Exploring the Impact of Homomorphic Encryption on the Performance of Machine Learning Algorithms

  • Clayton Matias UNICAMP
  • Naghmeh Ivaki University of Coimbra
  • Regina Moraes UNICAMP


The evolution of the internet and the popularization of access to high-speed connections increased the need for data sharing, especially between business partners. For this reason, the importance of secure data communication, storage, and processing grows. New encryption techniques, such as homomorphic encryption, have been studied in this context, allowing companies to share and analyze data without violating data privacy laws.

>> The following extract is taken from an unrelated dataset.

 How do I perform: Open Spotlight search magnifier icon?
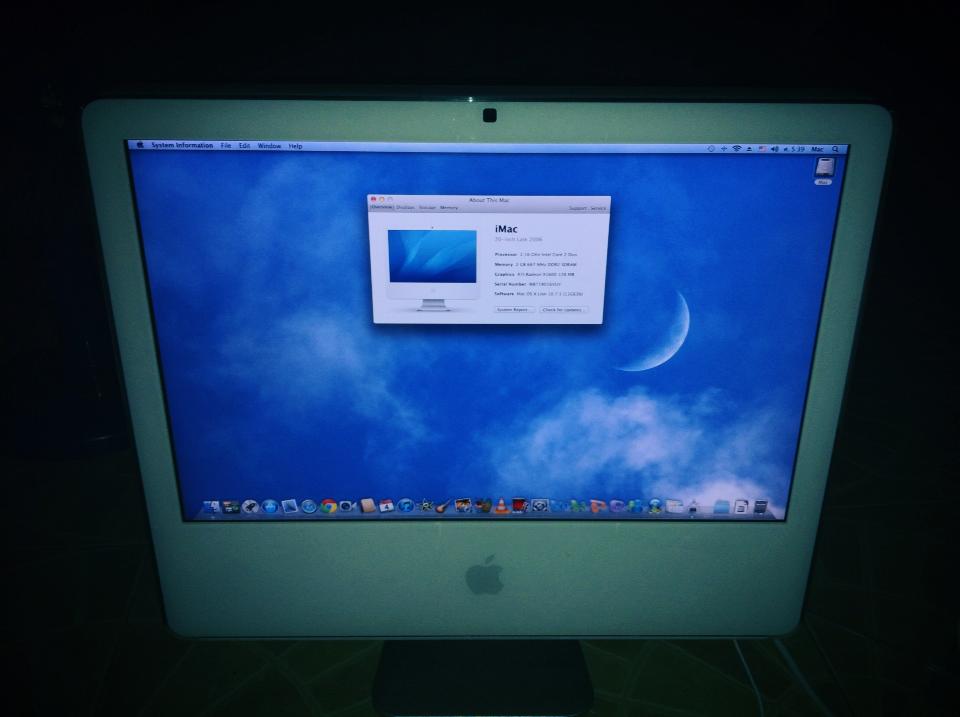(836, 148)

Nonetheless, it is important to consider potential impacts or overhead associated with these techniques. In this study, we aim to examine the use of machine learning (ML) algorithms on homomorphically-encrypted data. We compare four ML algorithms and analyze the impact of encryption on performance (i.e., in terms of accuracy, precision, recall, and F1-Score) and processing time using a health dataset available on the Kaggle platform. Our analysis demonstrates that it is possible to use ML on data encrypted with homomorphic techniques without significant performance loss. However, it is important to consider the trade-off of longer processing times associated with ML-based solutions working with encrypted data.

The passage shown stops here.